Spain was better-known in the 1950s and ‘60s as an amenable location for foreign film productions than for its native cinema. Spanish film generally stultified under the Franco regime, although it had some high-profile figures like Juan Antonio Bardem, Carlos Saura, and the returned prodigal Luis Bunuel. Things changed in the waning days of the regime as local filmmakers began to mimic the Italian industry, which had long been shooting on their turf, in making horror movies and westerns, and realised they were uniquely well-positioned to exploit a general hunger for raw thrills. Spanish directors started making movies fuelled by a mood of fetid repression and gruesome release, generated by a toxic stew of religious angst and political immobility reacting to new winds of social change blowing down over the Pyrenees. A glut of strikingly odd, gory, energetic horror flicks hit the film market in the period but, revealingly, trailed off quickly after Franco’s death. The great gonzo Jesús Franco forged a trail followed by the likes of Jorge Grau, José Larraz, Amando do Ossorio, Jacinto ‘Paul Naschy’ Molina, Javier Aguirre, Vincente Aranada, Narcisco Ibañez Serrador, and Eugenio Martín. 

Martín had worked with visiting productions, including serving as assistant director on The 7th Voyage of Sinbad (1958), experience that equipped him to negotiate the complex thickets of co-productions and international casting so common and necessary in that era. Martín soon graduated to directing and proved himself initially on westerns like The Bounty Killer (1967) and Bad Man’s River (1971). Horror Express, Martín’s best-known film, was concocted by entrepreneurial American Bernard Gordon, who worked with Martín on Pancho Villa (1972), and set up as a Spanish-British coproduction. Gordon and Martín took advantage of a train set built for the previous movie and carried over star Telly Savalas, who was joined by British horror stars Christopher Lee and Peter Cushing. The plot can be readily described as a mash-up of The Thing From Another World (1951) and Agatha Christie’s Murder on the Orient Express, unfolding on a Trans-Siberian express train in 1905. A prologue sees Lee’s stern and coldly logical Professor Saxton leading an expedition into the mountains of Szechuan, where he discovers the frozen carcass of an early hominid he takes to be a vital missing link in the story of human evolution. 

Intending to carry the discovery back to England, Saxton places it in a crate to be loaded on the train in Peking. A thief known for stealing baggage is found dead beside the crate on the station platform, his eyes turned perfectly white.
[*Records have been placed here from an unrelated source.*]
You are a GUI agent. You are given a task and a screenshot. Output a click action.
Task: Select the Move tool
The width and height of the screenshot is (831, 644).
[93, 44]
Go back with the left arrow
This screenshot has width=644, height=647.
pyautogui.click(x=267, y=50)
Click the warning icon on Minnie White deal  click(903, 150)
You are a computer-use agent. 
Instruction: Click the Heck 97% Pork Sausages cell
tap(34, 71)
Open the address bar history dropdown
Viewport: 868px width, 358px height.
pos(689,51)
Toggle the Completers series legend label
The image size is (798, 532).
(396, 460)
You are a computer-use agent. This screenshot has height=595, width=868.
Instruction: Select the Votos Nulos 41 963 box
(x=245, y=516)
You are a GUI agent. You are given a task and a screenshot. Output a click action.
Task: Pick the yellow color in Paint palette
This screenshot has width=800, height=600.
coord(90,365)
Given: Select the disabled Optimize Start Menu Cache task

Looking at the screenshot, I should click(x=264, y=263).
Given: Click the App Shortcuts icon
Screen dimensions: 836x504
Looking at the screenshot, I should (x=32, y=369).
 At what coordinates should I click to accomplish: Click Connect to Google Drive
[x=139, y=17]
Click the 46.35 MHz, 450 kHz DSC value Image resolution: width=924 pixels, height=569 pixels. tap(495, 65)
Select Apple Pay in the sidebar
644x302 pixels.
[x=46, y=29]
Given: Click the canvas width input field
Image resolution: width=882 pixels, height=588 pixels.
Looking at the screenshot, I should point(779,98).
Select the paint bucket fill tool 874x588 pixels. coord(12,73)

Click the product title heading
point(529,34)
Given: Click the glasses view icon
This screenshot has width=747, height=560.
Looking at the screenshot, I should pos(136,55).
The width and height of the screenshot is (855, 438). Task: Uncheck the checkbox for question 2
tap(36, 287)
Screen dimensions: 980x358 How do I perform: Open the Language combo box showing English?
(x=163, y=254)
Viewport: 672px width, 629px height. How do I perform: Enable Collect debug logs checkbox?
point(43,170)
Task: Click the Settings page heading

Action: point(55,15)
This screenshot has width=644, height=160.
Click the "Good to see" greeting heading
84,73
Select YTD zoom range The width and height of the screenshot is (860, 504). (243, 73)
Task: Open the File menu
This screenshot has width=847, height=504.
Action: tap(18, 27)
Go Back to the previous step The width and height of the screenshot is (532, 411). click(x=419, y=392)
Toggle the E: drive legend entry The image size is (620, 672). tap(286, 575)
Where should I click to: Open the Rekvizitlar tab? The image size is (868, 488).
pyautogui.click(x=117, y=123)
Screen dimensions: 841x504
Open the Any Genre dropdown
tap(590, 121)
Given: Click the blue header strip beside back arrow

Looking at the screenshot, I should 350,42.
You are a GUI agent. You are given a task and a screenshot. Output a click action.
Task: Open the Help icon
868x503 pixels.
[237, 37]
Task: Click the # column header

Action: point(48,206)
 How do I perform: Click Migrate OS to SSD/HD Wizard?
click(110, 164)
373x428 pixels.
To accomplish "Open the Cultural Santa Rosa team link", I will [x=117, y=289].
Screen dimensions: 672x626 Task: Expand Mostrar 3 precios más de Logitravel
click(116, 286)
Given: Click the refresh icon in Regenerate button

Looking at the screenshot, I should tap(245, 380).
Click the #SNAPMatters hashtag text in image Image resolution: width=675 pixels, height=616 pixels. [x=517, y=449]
Saxton finds himself thrown into the company of his friendly rival Dr. Wells (Cushing), who travels with his wry assistant Miss Jones (Alice Reinheart). Also aboard this fast ride to hell are cagey Tsarist Inspector Mirov (Julio Peña), Count Marion Petrovski (George Rigaud), a Polish aristocrat industrialist developing new heat-resistant metals, and his wife Irina (Silvia Tortosa). Comely spy Natasha (Helga Liné) manages to wheedle her way into Wells’ graces by posing as a damsel in distress. Inquisitive engineer Yevtushenko (Ángel del Pozo) anticipates an age of scientific exploration and discovery, whilst the Petrovskis’ pet spiritual adviser, Father Pujardov (Alberto de Mendoza, post-dubbed by Robert Rietty), extols a pure faith of worship and abasement before holy mystery.

Pujardov declares with grim conviction that Saxton’s crate contains an object of Satanic evil, as he fails to make an impression on it with a piece of chalk. Saxton dismisses him and resists the curiosity of Wells and Mirov, keeping his discovery tightly chained and padlocked. Wells bribes the train’s baggage car guard Maletero (Víctor Israel) to take a look at the crate’s contents, but the unlucky guard is killed when the creature within turns out not only alive, but possessed of fantastical power, glowing red eyes able to boil a human’s brain in its skull and extract all the information and personality traits within. 

The creature soon also kills Natasha as she tries to break into a safe in the baggage car, and is in turn gunned down by Mirov. But an entity leaves the hominid’s dying carcass and takes possession of Mirov, continuing a relentless quest, killing and absorbing the mind of anyone it gets a chance to in pursuing knowledge. Saxton and Wells attempt to puzzle out the nature of their enemy, but contend with a new threat in the form of Captain Kazan (Savalas) and his unit of soldiers, who come aboard at a remote Siberian outpost. Kazan is a vaunting, outsized personality with a love of brute force who proposes to clear up the mystery purely by dint of being “one honest Cossack.”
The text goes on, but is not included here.